Untitled

(ii)	Database choice:
One good database solution for NASA Exoplanet Archive would be Cassandra. It’s a great database for data that has a lot of repeated or empty values. Also the Exoplanets are stored as semi-structured data, which fits great the purpose of this solution

Detailed Explanation of how data will be stored:
Because of the huge repetition in the methods of discovery, the keyspace will be separated into families according to the method of discovery. Every family then will be split in sub-families, each one of them according to the number of planets in system. After that every exoplanet will be a single row, each with its own attributes (columns)

Benefits from this solution
Since there are a few columns that are empty on almost every planet (Planet Radius, Planet Density). The way Cassandra stores its values is a number of columns for each row. Also rows can be split into families, which will reduce the number of repeated values (Discovery method, Number of planets in the system etc.) In terms scalability Cassandra is also a good fit. It will make adding information about a new planets really easy. The size of the data wouldn’t be a problem for Cassandra too.

The QoS [8]
Availability: There are 3 key points that are related to the high availability of Cassandra. First of them is its structure – instead of using the Master-Slave model, Cassandra clusters in ring-fashion model. Because of that there is no single point of failure. The second point is the multi-data center – Cassandra is available to spread across multiple data centers, as it supports both virtual and physical DC. The third important point is Replication.
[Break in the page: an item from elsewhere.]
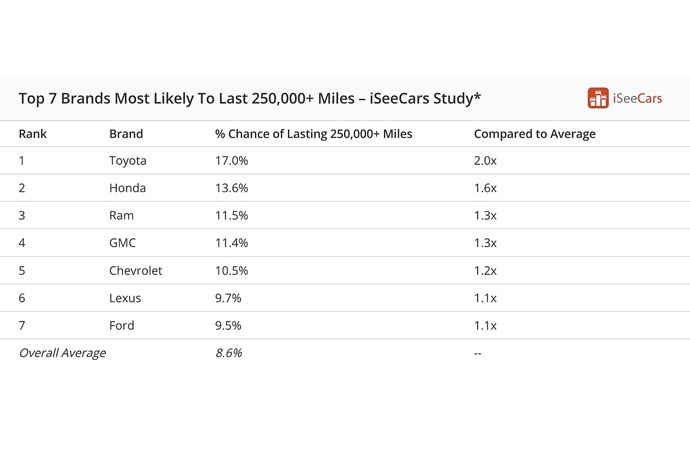
Task: Click the Brand column header
Action: coord(126,134)
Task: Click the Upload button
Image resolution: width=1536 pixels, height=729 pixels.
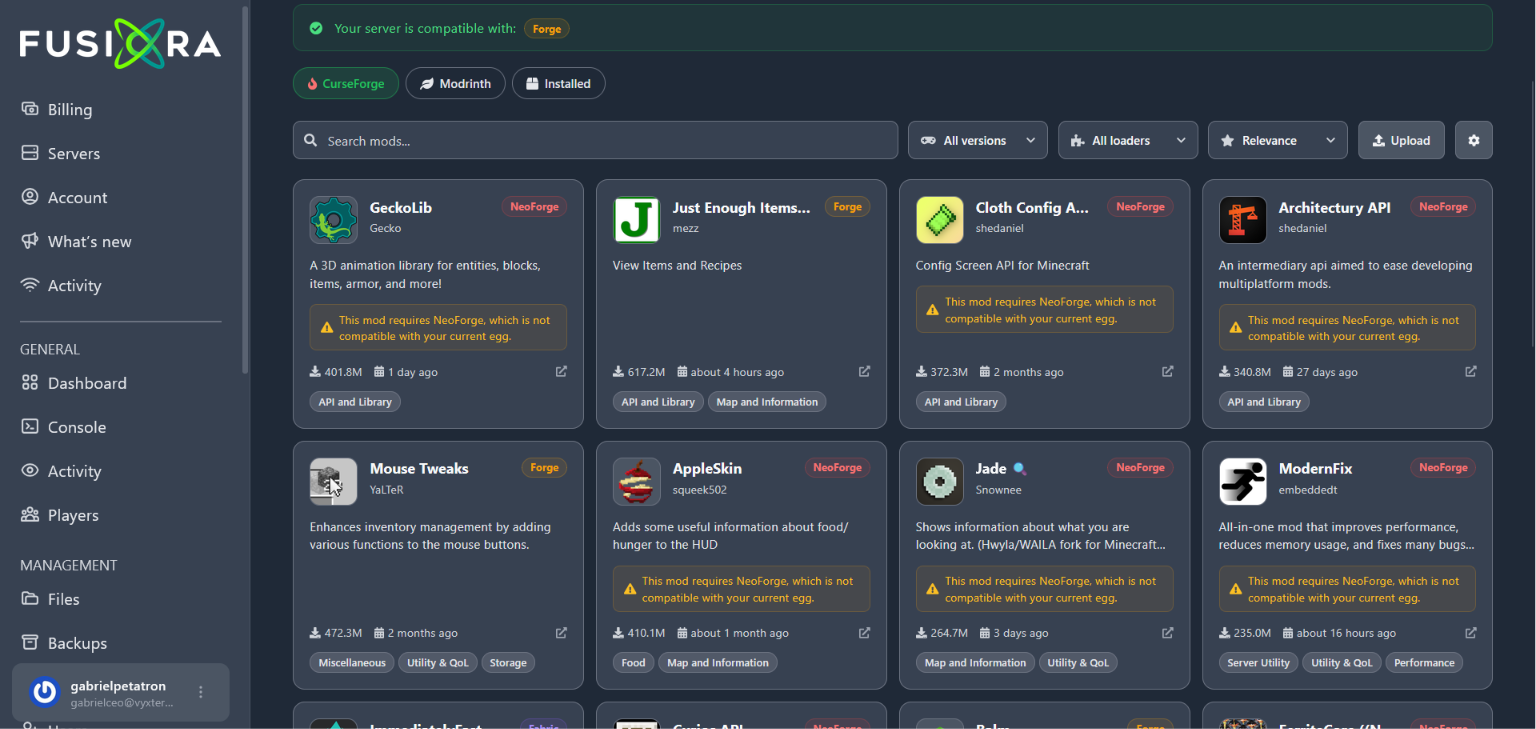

Cassandra provides built in customizable replication, which stores an amount of copies spread across nodes in Cassandra ring.

Scalability: Cassandra’s scalability is linear – which means that it size can be increased simply as adding new nodes. Cassandra can scale both horizontally (adding more datacenters) or vertically (adding more nodes).

Performance: Usually NoSQL databases come with a number of well-known practices to increase their performance. Since Cassandra is fully NoSQL it has all the performance advantages of other NoSQL databases. Actually Cassandra supports all of the NoSQL best practices which are as follow: Fully Distributed, Asynchronous, Eventual Consistency.

Maintainability: Cassandra’s eventual consistency feature makes it really easy to recover failed nodes and also this also provides really smooth upgrades. With the help of tools Cassandra can be backed up and restores really easy.